Segment Start: Raw data

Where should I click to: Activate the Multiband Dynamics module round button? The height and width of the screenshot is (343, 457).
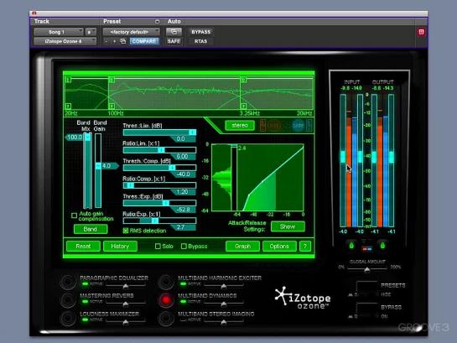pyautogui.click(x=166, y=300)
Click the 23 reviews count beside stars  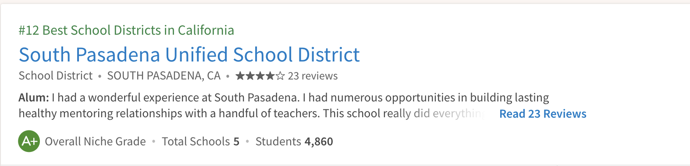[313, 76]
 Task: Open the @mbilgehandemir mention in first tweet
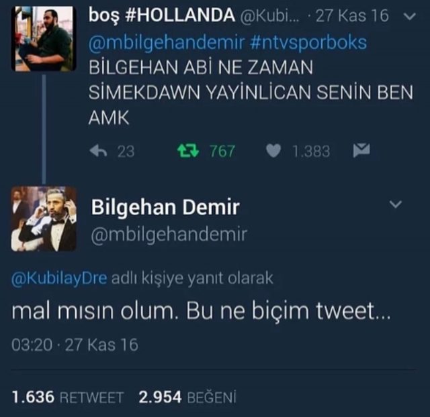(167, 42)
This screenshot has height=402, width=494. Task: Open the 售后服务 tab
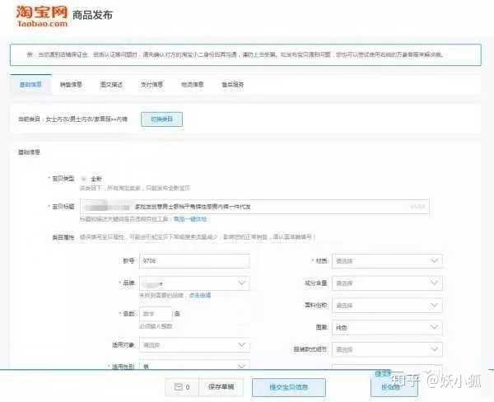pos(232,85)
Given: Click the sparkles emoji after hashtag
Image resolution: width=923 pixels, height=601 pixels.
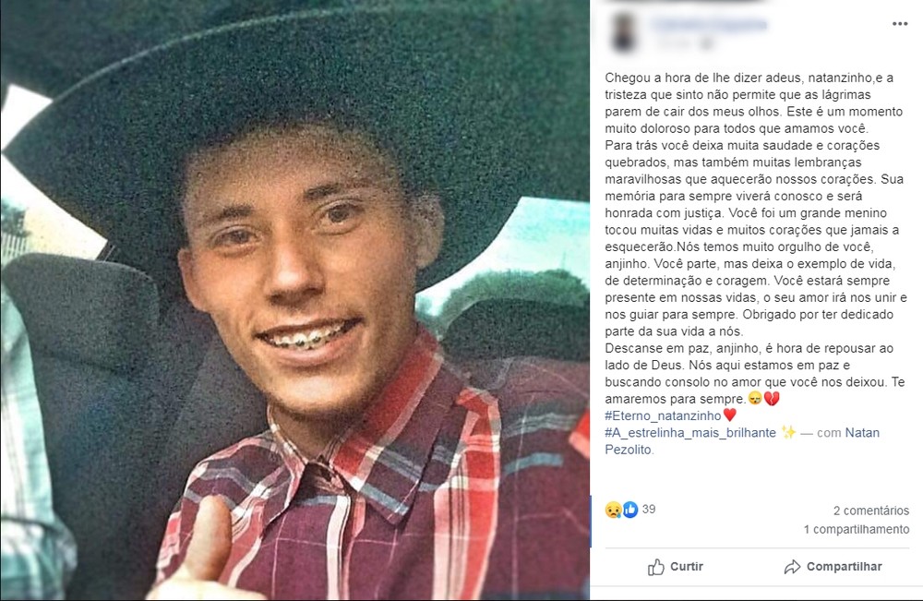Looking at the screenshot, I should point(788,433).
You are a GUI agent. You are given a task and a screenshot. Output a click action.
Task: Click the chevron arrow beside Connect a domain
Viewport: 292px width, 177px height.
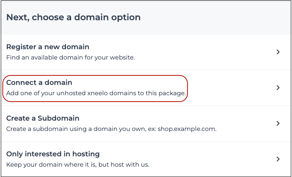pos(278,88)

Segment End: Raw data
Segment Start: Raw data

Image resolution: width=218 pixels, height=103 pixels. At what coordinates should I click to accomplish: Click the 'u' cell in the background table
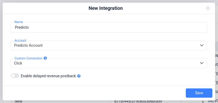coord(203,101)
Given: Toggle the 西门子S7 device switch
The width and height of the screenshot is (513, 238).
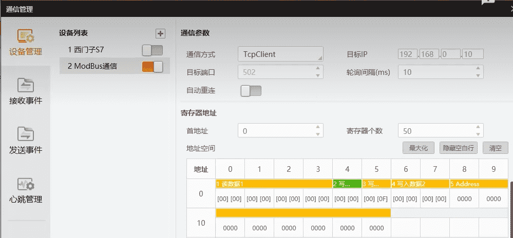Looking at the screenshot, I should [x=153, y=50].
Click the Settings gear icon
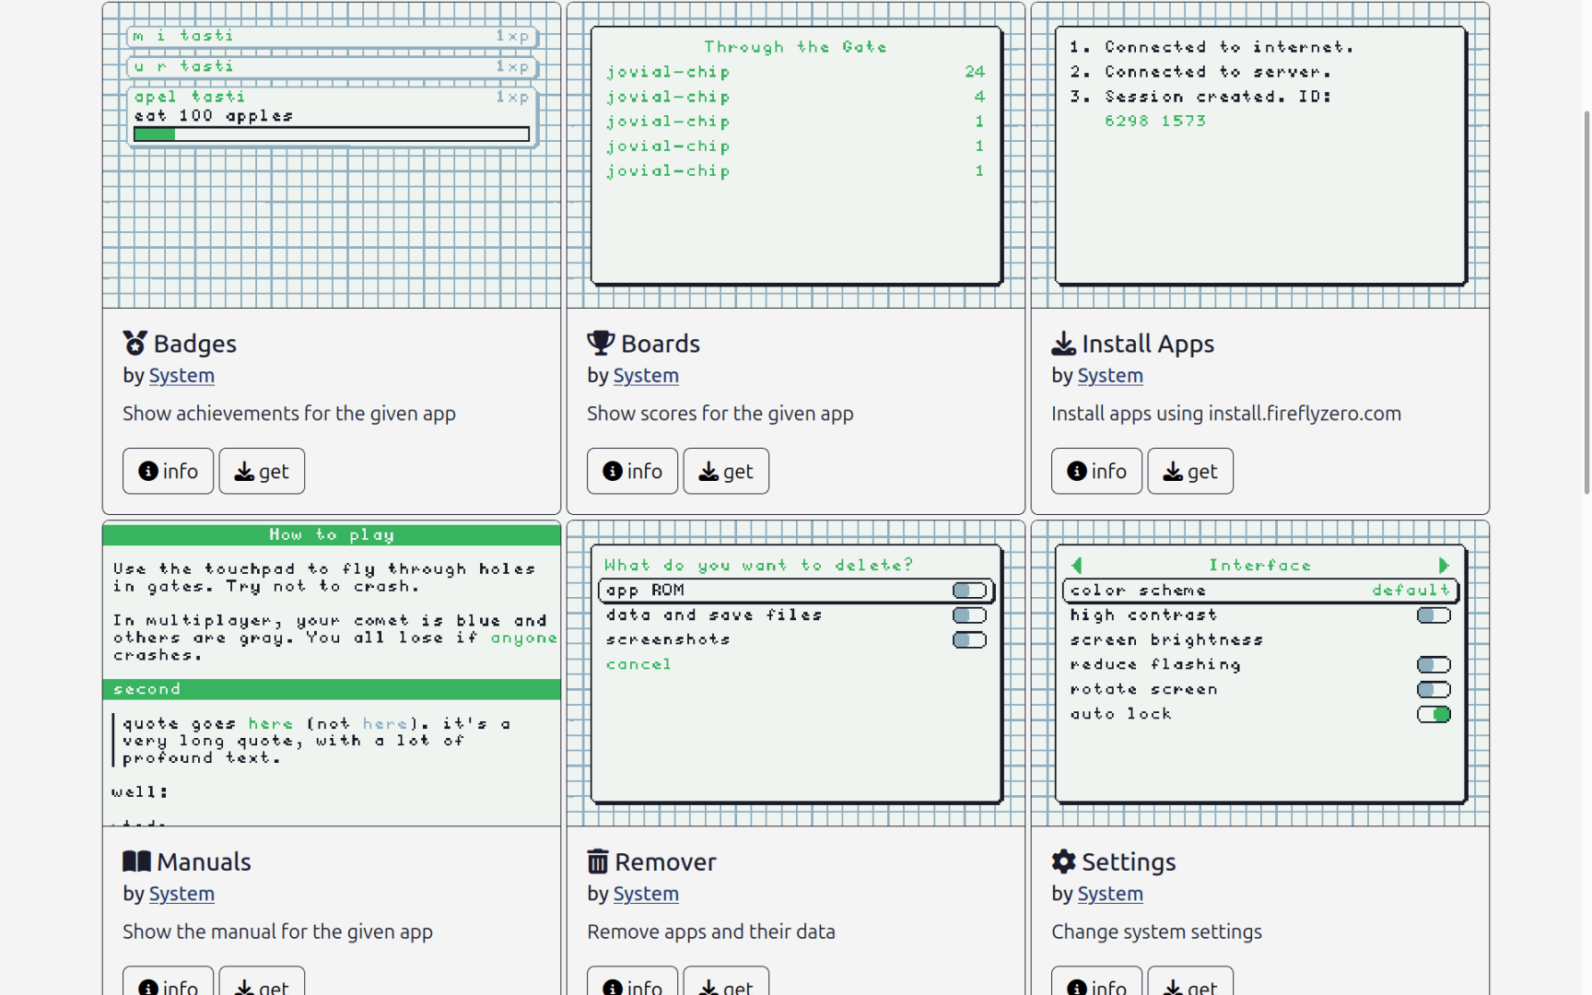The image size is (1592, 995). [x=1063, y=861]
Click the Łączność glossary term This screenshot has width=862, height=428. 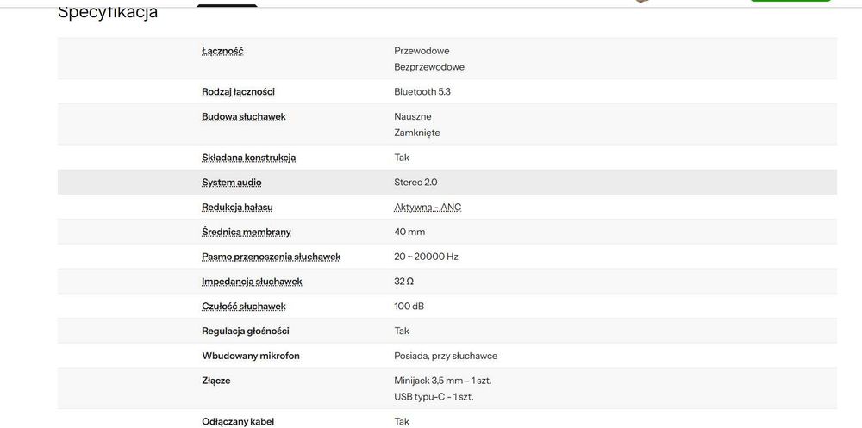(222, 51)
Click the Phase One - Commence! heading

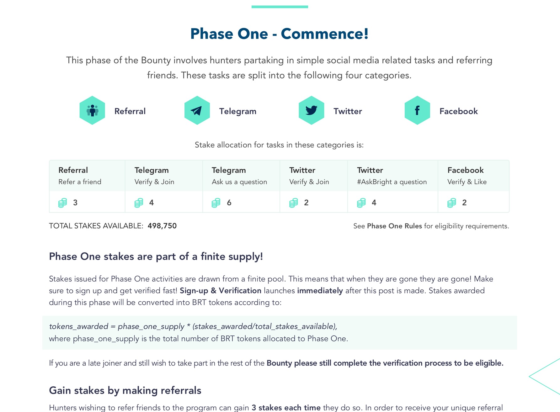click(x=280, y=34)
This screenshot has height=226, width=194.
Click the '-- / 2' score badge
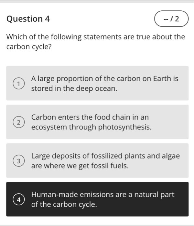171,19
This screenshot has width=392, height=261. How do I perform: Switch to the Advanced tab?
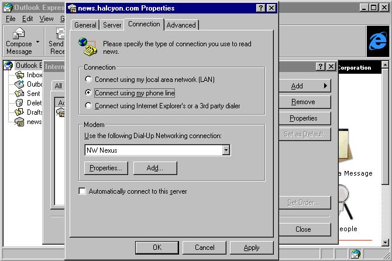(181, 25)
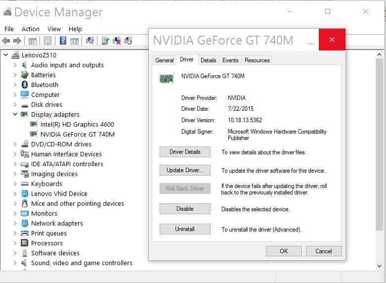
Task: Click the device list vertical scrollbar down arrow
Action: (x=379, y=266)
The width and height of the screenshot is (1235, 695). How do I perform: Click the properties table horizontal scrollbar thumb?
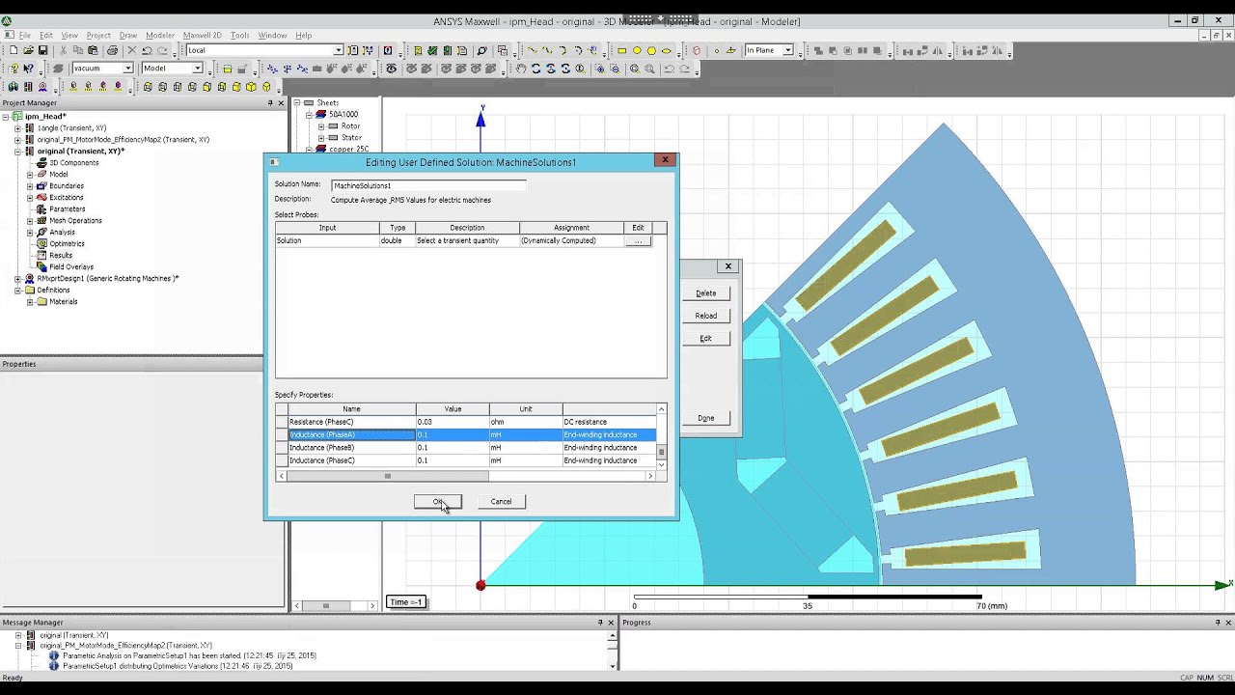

Segment End: Raw data

• **About this exercise**: For this task, return exactly the stretch of the listing above from the line with "Click the '-- / 2' score badge" through the line with "The width and height of the screenshot is (1235, 695).", inclusive and without pictures.

• **Your response**:
Click the '-- / 2' score badge
171,19
This screenshot has width=392, height=261. How do I perform: Switch to the Advanced tab?
(181, 25)
Task: Click the device list vertical scrollbar down arrow
Action: (x=379, y=266)
The width and height of the screenshot is (1235, 695). How do I perform: Click the properties table horizontal scrollbar thumb?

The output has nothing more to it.